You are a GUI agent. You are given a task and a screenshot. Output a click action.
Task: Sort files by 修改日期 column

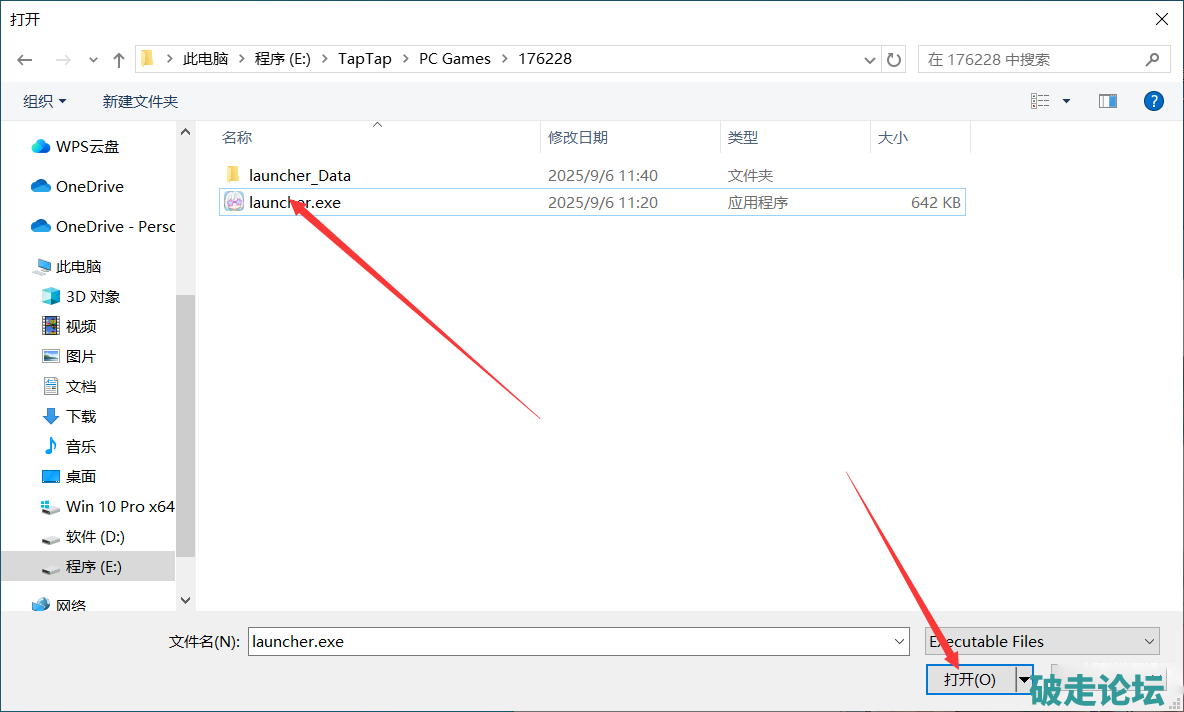[578, 137]
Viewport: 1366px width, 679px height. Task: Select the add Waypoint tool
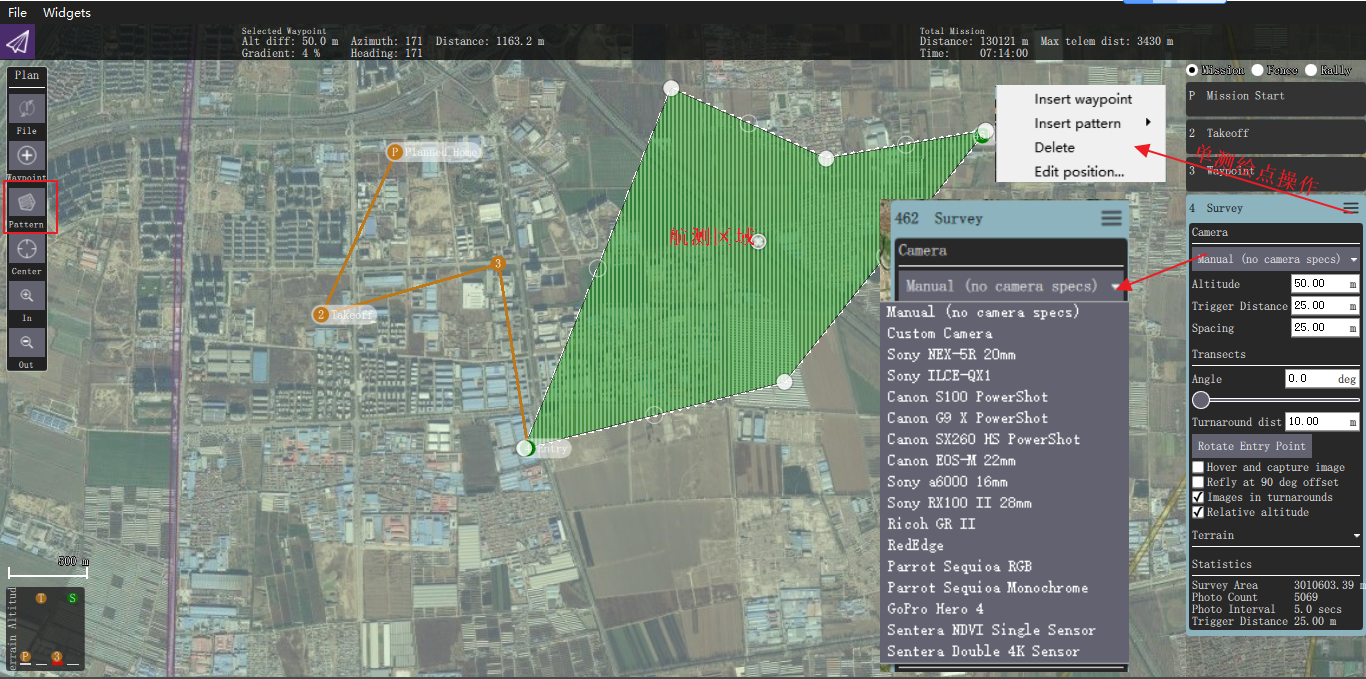(27, 155)
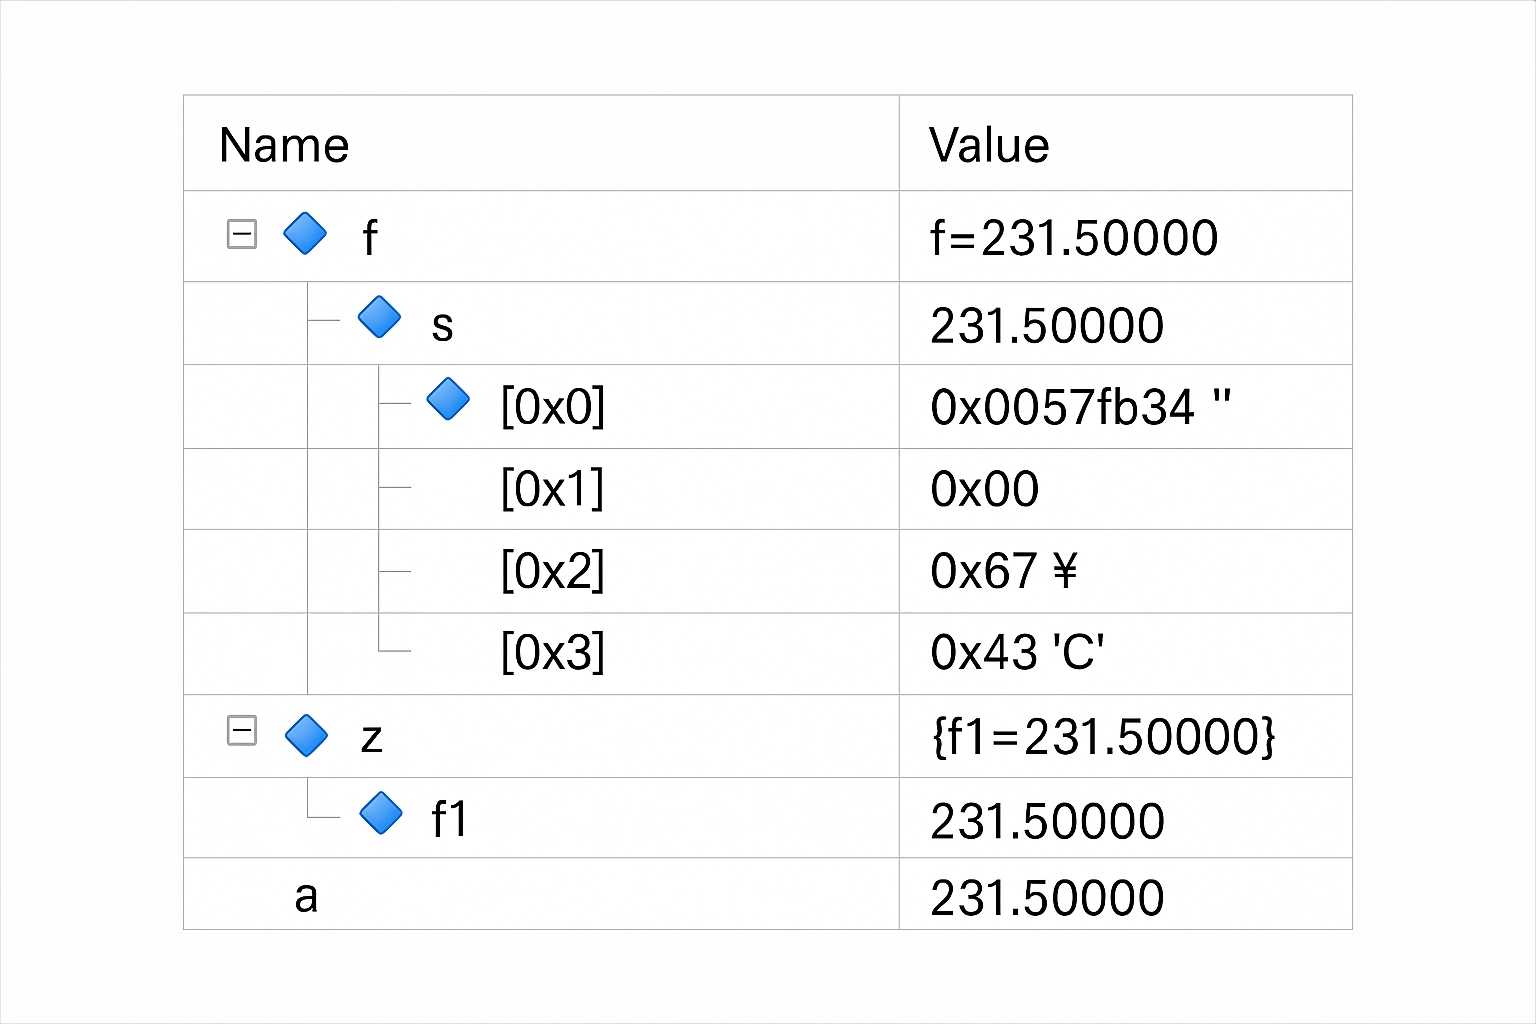Click the Value column header
Image resolution: width=1536 pixels, height=1024 pixels.
click(989, 146)
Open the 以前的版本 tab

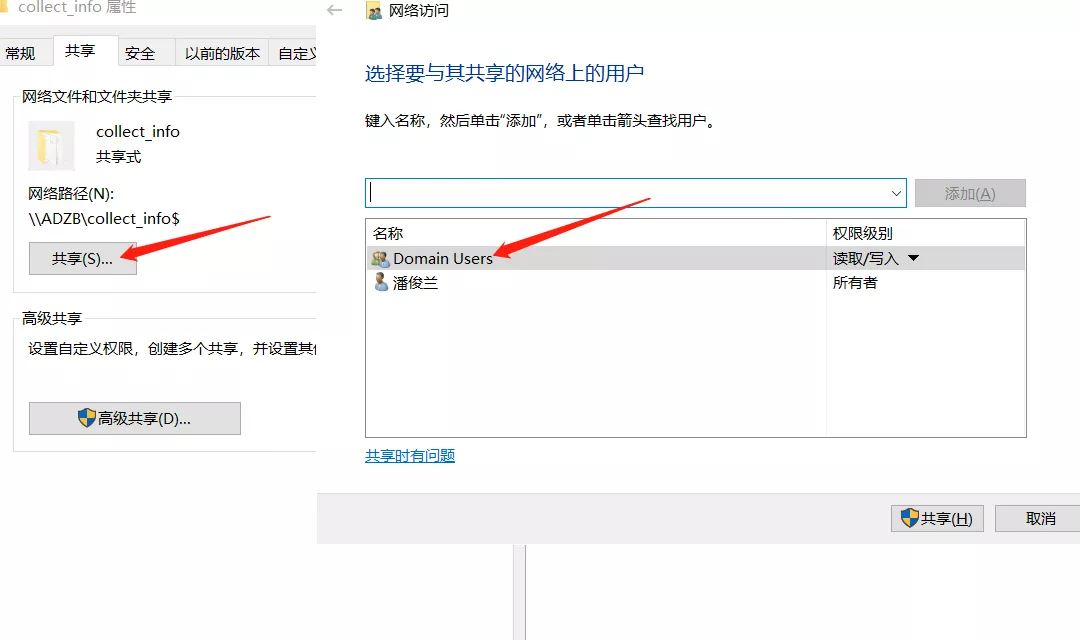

------------------------

> _HOW TO COMPLETE THIS TASK_
For this exercise, output the records exactly but omit their pictures.

> _YOUR SOLUTION_
You are a GUI agent. You are given a task and a screenshot. Output a click action.
Task: Sort files by 修改日期 column

[578, 137]
Viewport: 1366px width, 679px height. Task: Select the add Waypoint tool
(27, 155)
Click the Value column header
Image resolution: width=1536 pixels, height=1024 pixels.
click(989, 146)
Open the 以前的版本 tab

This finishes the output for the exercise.